(ran SP edition)
The American breakfast is getting more healthful, but fewer Americans are bothering to eat it.
A study conducted by researchers at the University of North Carolina at Chapel Hill shows that the classic American breakfast of bacon, eggs, whole milk, white toast and butter is becoming rare. Taking its place is a breakfast of whole-grain breads and high-fiber, ready-to-eat cereals. The same study showed that 25 percent of adults don't eat breakfast at all, compared with 14 percent in 1961.
"That (old-fashioned) breakfast requires preparation," said Doris Derelian, a nutritionist and a spokeswoman for the American Dietetic Association. "The 1990s family has so much activity that has to be crammed into a day that something has to be given up, so breakfast-eating is sacrificed."
The decline in breakfast-eating comes in the face of mounting evidence showing the benefits of a morning meal.

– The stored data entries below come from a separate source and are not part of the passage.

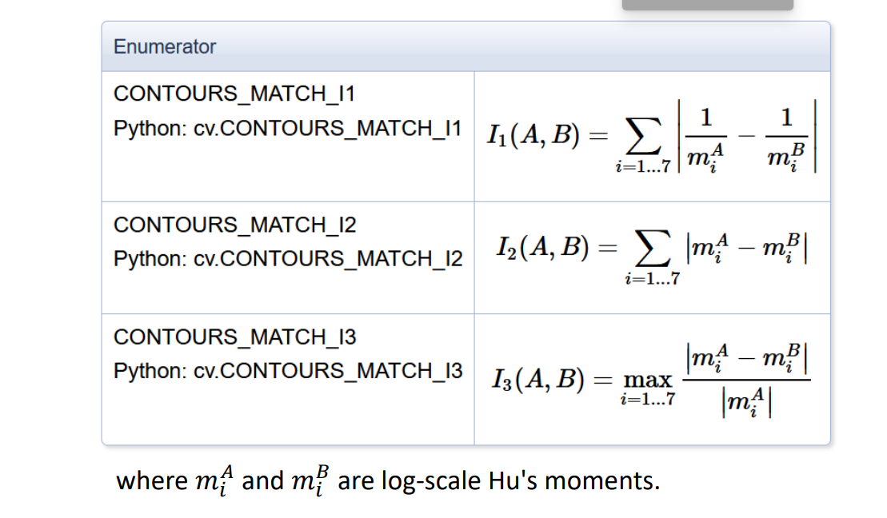The image size is (887, 518).
Task: Select the CONTOURS_MATCH_I2 enumerator name
Action: pyautogui.click(x=235, y=225)
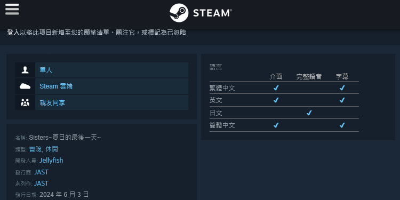Open developer Jellyfish link
This screenshot has height=200, width=400.
51,161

Studies reveal that school attendance and classroom performance improve when children eat breakfast, and nutritionists say adults perform better, eat more healthful meals later in the day and stay on their diets when they eat breakfast.
"If you don't eat, you're going to feel tired, slow and sluggish," said Derelian, "and you're going to feel incredibly hungry. In adults, you're going to get headaches, irritability and maybe some trembling. In kids, it absolutely interferes with their learning."
One study conducted by Ernesto Pollitt of the University of California, Davis, took 9- to 11-year-old children and gave half of them a 535-calorie breakfast of waffles, syrup, margarine, orange juice and milk at 7 a.m. The other half got a non-caloric, non-caffeinated drink. At 11:30 a.m., the children were given a series of tests. After a week, the group that was given breakfast was given the drink and vice versa. Pollitt found that children who got breakfast committed fewer errors.
However, it is younger people who increasingly are turning their backs on breakfast. Today, 12 percent of schoolchildren do not eat any meal until lunch, according to the American Dietetic Association.
The effect of breakfast on adult performance has been more difficult to measure, said Derelian, who is a past president of the American Dietetic Association. Adults don't take standardized tests or perform comparable tasks.
"As an adult, the evidence is not clear," said Derelian. She admits that some adults can "habituate themselves to not having breakfast," but she still advocates a morning meal, especially for women, who routinely give up breakfast in the name of weight loss.